扉の前で立ち止まる。ダブリン国際ユースホステルと同じで、呼び鈴を鳴らして中から鍵を開けてもらうのだ。鍵の開く音がしたので扉を開き、中に入ると、右手に受付があった。そして、彼はそこにいた。

「ピーター!」

彼は電話中だったが、こちらに気付いて、受話器をもったままこちらに目で合図してくれた。去年と同じく愛想のいい笑顔。パソコンのモニターを見つつ、たまにマウスやキーボードをさわりながら電話を続けている。きっと予約の電話なのだろう。去年も、オーストラリアやアイルランドのネイティヴスピーカーと英語でぺらぺら話していてすごいと思ったが、受付までやってしまうとは。やっぱりピーターはすごい! 

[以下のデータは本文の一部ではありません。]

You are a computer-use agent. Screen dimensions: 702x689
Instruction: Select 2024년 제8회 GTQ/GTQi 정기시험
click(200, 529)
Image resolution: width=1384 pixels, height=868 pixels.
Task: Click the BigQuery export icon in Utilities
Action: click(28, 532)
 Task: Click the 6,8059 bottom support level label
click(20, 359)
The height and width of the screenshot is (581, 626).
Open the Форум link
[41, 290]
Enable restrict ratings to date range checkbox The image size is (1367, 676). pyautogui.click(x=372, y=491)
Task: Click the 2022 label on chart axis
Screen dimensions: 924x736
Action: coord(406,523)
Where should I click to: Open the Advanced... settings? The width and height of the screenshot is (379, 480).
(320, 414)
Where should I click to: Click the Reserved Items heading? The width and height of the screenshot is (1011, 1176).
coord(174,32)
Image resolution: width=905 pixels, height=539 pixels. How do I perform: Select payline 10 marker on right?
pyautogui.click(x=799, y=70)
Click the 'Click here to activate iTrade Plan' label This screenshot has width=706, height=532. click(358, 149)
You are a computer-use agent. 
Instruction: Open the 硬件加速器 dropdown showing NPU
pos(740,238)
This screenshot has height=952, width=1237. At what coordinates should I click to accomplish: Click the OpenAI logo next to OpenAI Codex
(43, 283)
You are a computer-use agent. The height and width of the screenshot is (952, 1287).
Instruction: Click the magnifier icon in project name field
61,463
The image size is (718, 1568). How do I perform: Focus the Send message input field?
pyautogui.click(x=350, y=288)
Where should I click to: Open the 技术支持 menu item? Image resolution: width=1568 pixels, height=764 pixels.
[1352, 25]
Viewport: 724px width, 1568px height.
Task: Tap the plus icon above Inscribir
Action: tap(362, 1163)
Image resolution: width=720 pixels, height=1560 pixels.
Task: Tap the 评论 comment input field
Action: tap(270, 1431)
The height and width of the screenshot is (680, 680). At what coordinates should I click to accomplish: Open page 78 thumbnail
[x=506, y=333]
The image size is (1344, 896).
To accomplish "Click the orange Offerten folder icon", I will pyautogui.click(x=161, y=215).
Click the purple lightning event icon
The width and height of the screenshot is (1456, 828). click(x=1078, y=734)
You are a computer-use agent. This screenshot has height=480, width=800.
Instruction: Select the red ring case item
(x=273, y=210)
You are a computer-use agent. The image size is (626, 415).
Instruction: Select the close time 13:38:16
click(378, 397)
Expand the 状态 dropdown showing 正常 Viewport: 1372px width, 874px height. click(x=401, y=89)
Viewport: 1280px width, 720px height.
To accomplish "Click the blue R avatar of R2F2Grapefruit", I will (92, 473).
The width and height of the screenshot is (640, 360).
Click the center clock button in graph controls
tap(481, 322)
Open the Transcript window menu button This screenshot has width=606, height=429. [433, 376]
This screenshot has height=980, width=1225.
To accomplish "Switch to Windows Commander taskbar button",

「OK, thank you too. See you soon, bye」

そう言ってピーターは電話を切った。そしてカウンターをはさんで再会。

「K! びっくりしたよ! 元気かい?」
「元気だよ! ピーターは?」
「見ての通り忙しいけど元気だよ、…」

言うが早いか玄関の呼び鈴が鳴った。ピーターが奥に目をやって、カウンターの下で手を動かした。扉が開き、宿泊客らしき人々が入って来た。きっと防犯モニターを見てから、解錠スイッチを押したのだ。さっき入った時も、ピーターが開けてくれてたのかと思うとおかしかった。

今チャーチタウンのホストファミリーにいる、と言っても「チャーチタウン」が通じなかった。ダブリンには住宅街というかベッドタウンというか、外国人は普通知り得ないいくつもの郊外があるから仕方ない。ピーターはここから徒歩で通えるところに「フラット」を見つけて住んでいるという。また電話が鳴り始めた。ピーターは「Excuse me」と言って電話に向かった。

「Hello, Kinlay House, this is Pieter speaking. How may I help you? - yes sir, that's right. OK, ok, ...」

さっきも言ってたけど、忙しそうだ。帰ったほうがいいか。そう思って目で合図すると、ピーターは手で待つように合図した。電話が終わるまで待って打ち合わせをした。

「明日、休みなんだ。Kは?」
「学校が終わったら何もないよ。また会おうか。3時でどうかな」
「よし、3時だね。場所はどうしようか」


少し迷ったがどちらにもわかりやすい場所ということで、さっき前を通ってきたトリニティ・カレッジ(大学)の正門の前で待ち合わせすることにした。

ドアを出る時に、ピーターは「See you tomorrow, take care K」と言って笑顔で手を振ってくれた。OK、と笑って親指を立てた。おっ、なんか我ながらそれっぽいぞ、と自分で思いつつ、キンレイ・ハウスから路上に出た。行ってみてよかったなあ、と改めて思った。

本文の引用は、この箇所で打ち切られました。